As we head into the final two months of 2024, it’s becoming clear that the market is gearing up for better times ahead on the back of four Bank of Canada rate reductions since June including last week’s 50 basis point cut. This is good news since the year started in a quiet manner with limited sales transactions and lower development activity reflecting prior period monetary policy tightening.
For First National, our presence in the multi-unit residential segment of the market has enabled us to perform well through this period of change. As we reported earlier this week, total commercial fundings through the nine months ended September 30th were $10.8 billion, 17% above the previous record set in 2023. This brought our commercial mortgage book to $55.2 billion, reinforcing First National’s position as the #1 lender in the multi-unit property market. That leadership extends to the support we provide to those purchasing existing properties and developing new ones. Excluded from these numbers are the funds allocated to our construction program which exceeded $5 billion earlier this year.
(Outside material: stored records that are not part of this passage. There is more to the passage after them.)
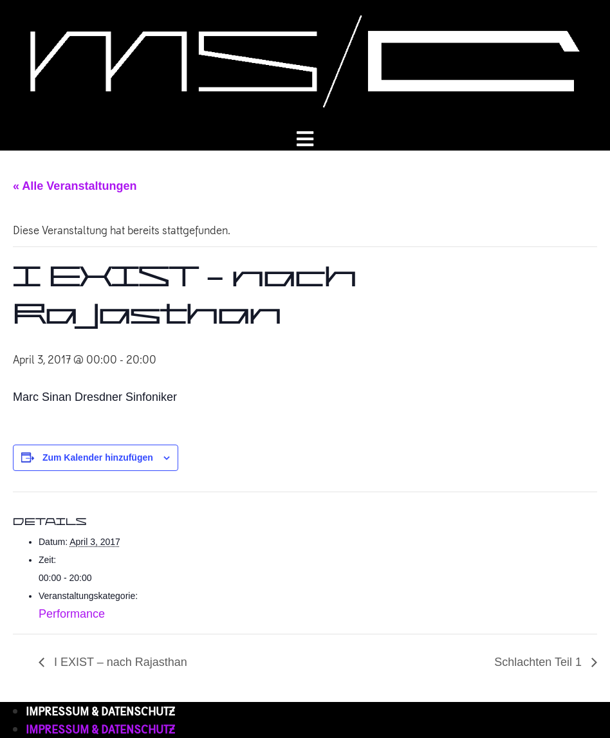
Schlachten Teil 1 (539, 662)
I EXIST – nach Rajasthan (119, 662)
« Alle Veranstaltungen (74, 186)
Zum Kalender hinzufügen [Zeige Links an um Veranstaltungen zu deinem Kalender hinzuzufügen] (97, 457)
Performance (72, 613)
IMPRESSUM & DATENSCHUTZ (100, 711)
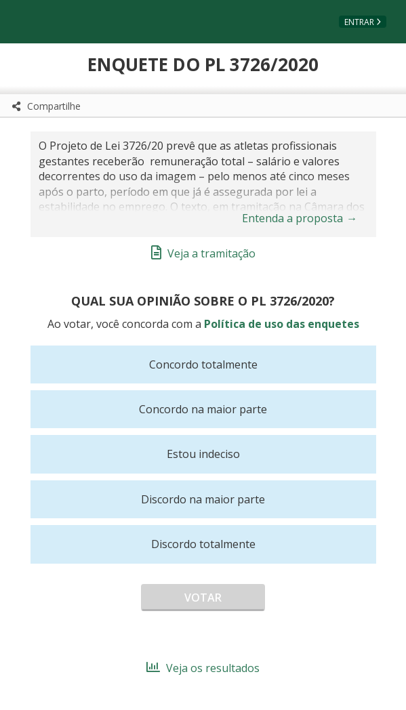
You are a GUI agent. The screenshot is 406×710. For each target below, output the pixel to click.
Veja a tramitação (203, 253)
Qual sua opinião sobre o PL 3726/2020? (203, 301)
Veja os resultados (203, 668)
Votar (203, 597)
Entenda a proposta (299, 218)
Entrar (359, 22)
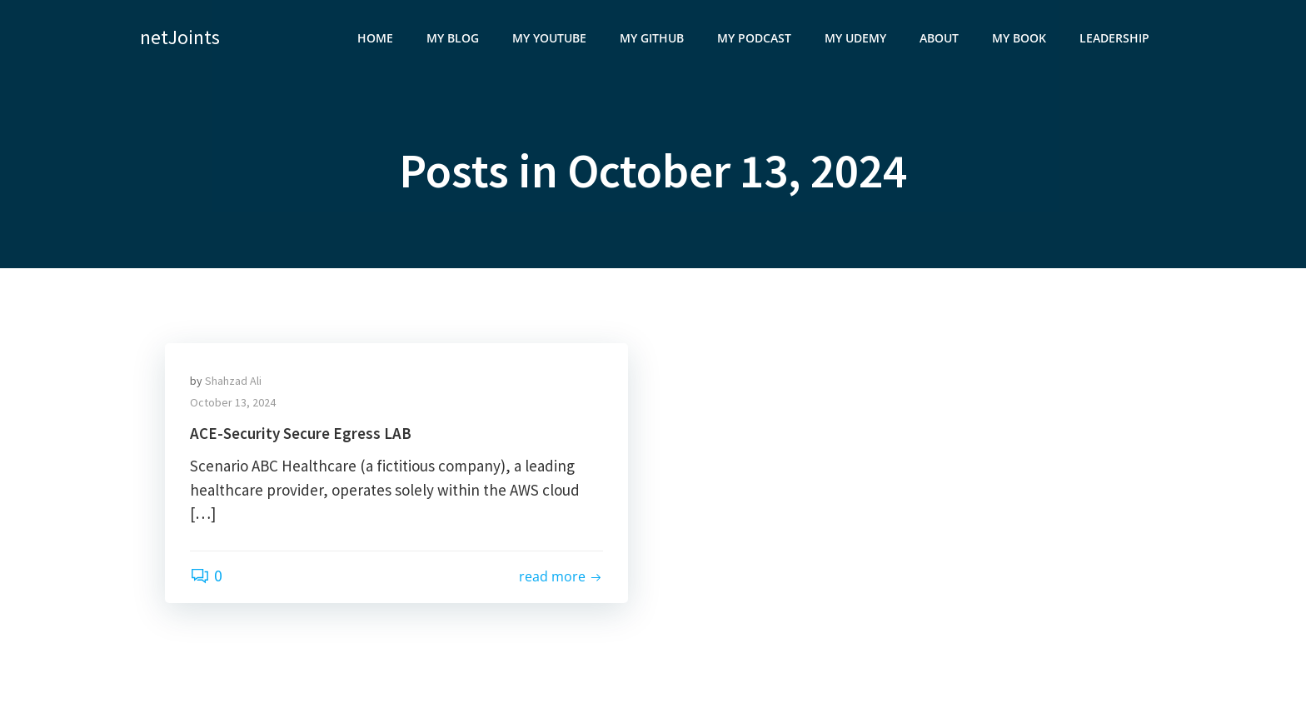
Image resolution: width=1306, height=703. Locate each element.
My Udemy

In keeping with past practice, I’m sharing these details for reasons of transparency but also because digging into the numbers and the reasons for them provides insight both into current market conditions and expectations.
Drivers of recent performance
Record results reflect more than just the efforts of First National’s advisory teams across Canada, although I do commend them for the work they are doing on your behalf. Fundamentally, the market is being driven by:
- Demand for rental apartments set against a backdrop of limited unit supply.
- Compelling CMHC incentives to build and preserve rental stock.
- CMHC refinements last year and again this past June that pulled forward financing submissions that might have otherwise occurred in later periods.
- Private developers/asset owners, who have taken over the dominant spot previously occupied by large institutional investors.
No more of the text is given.